Daten, die neue Dimension

Andreea Kremm (Foto) hält derzeit Präsentationen in mehreren Städten in Rumänien, aber auch in Deutschland, zum Thema Datenschutzgesetz. Über die rechtlichen Konsequenzen bei Nichteinhaltung sprechen darauf spezialisierte Anwälte. Foto: Siegfried Thiel

Theoretische Physiker arbeiten seit Jahren daran, die Formeln die auf quantischer Ebene gelten mit den Formeln der Makrophysik zu vereinbaren. Eine Variante sie kompatibel zu machen, die Zeit einfach wegzulassen. Mathematisch passt dann alles. Eine zweite Methode ist es, Information als physikalische (und nicht nur informationelle) Größe mit in die Formeln einzubauen. Wie genau weiß aber noch niemand, denn selbst über die genaue Definition von Information ist sich die Wissenschaft noch nicht ganz einig.

Dass Daten mehr als nur die Lieblingsspielzeuge von Buchhaltern und Statistikern sind, ist der breiten Öffentlichkeit erst durch den Cambridge Analytica-Skandal aufgefallen. Ein Lauffeuer der Empörung zog durch die internationale Presse als die Diskussion über Privatsphäre und psychologische Manipulation in politischen Werbekampagnen in den USA entfachte. Der US-Kongress lud Mark Zuckerberg, den Mitbegründer von Facebook, vor, um Rechenschaft abzulegen. Während die Amerikaner das Ganze noch gar nicht so recht wahr haben wollen, lähmt die EU eine regelrechte Panikwelle vor dem in Kraft treten des vor zwei Jahren bereits im EU Parlament beschlossenen neuen EU-Datenschutzgrundverordnung (EU-DSGVO oder GDPR). Der Sachverhalt und die Kausalitäten sind komplex und nicht linear, was das Verständnis der Situation vielen erheblich erschwert. Dabei liest sich die Geschichte am leichtesten wie ein Hollywood Film mit einem Rudel paralleler Erzählfäden die am Ende alle in dem fulminanten Jetzt enden.

Auszuführende Aufgaben:
[1] Aktualisiere in den Datensätzen den Abschnitt, der mit der Zeile beginnt, die „Aviso Legal (275, 653)“ enthält, und mit dem Ende der Datensätze schließt. Ersetze dabei „Chamanismo“ durch „Esoterismo“ und gib nur diese Zeilen sonst unverändert wieder.
[2] Führe den Artikel über Daten und die EU-Datenschutzgrundverordnung im Anschluss an seinen letzten Satz fort.

Bereitgestellte Datensätze:
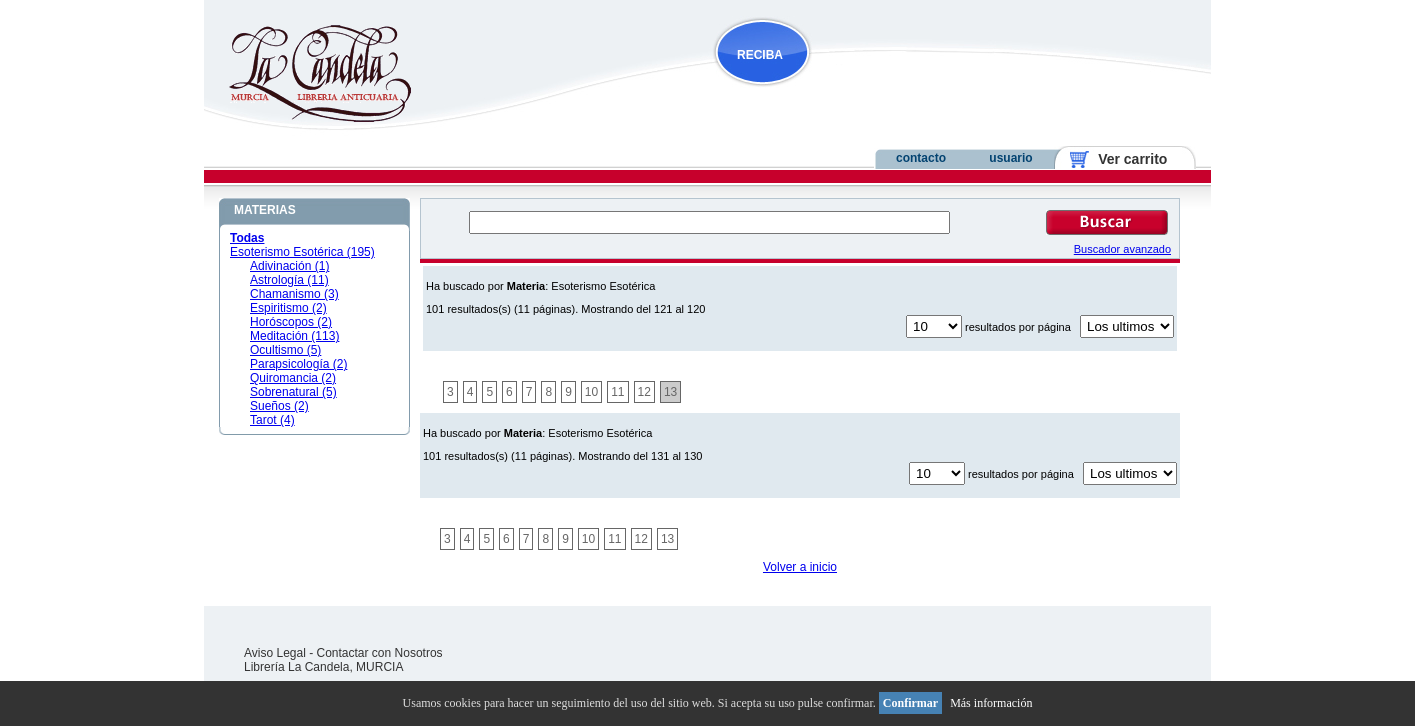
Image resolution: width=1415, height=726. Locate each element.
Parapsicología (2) (298, 364)
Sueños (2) (279, 406)
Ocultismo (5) (285, 350)
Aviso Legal (275, 653)
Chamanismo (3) (294, 294)
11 (617, 392)
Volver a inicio (800, 567)
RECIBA (760, 55)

Ergebnisse je Aufgabe:
[1]
Aviso Legal (275, 653)
Esoterismo (3) (294, 294)
11 (617, 392)
Volver a inicio (800, 567)
RECIBA (760, 55)

[2]
 

Die Wirtschaftliche Dimension

 

„Kostenlose Abendessen gibt es nicht“, lautet eine bekannte US-kapitalistische Maxime. Einleuchtend, aber trotzdem leicht vergessen, denn welcher Konsument freut sich nicht über Kostenloses? Soziale Medien, wie z.B. Facebook, Instagram, Twitter oder Whatsapp sind kostenlos. Von nichts kommt aber nichts, also muss es da eine andere Währung geben: Daten. Da im öffentlichen Bewusstsein aber nur Geld wert hat, entsteht die Illusion der Kostenlosigkeit. Das erklärt die öffentliche Empörung über den subjektiv als störend empfundenen Eingriff in die Privatsphäre. Schnell vergessen ist die Tatsache, dass auf sozialen Medienplattformen nur das draufstehe, was da enthalten ist, was der Benutzer selber dorthin gestellt hat. Nochmal im Klartext: alle diese Dienste kosten nur deshalb kein Geld, weil sie mit den eigenen Daten bezahlt werden. Daten sind wertvoll.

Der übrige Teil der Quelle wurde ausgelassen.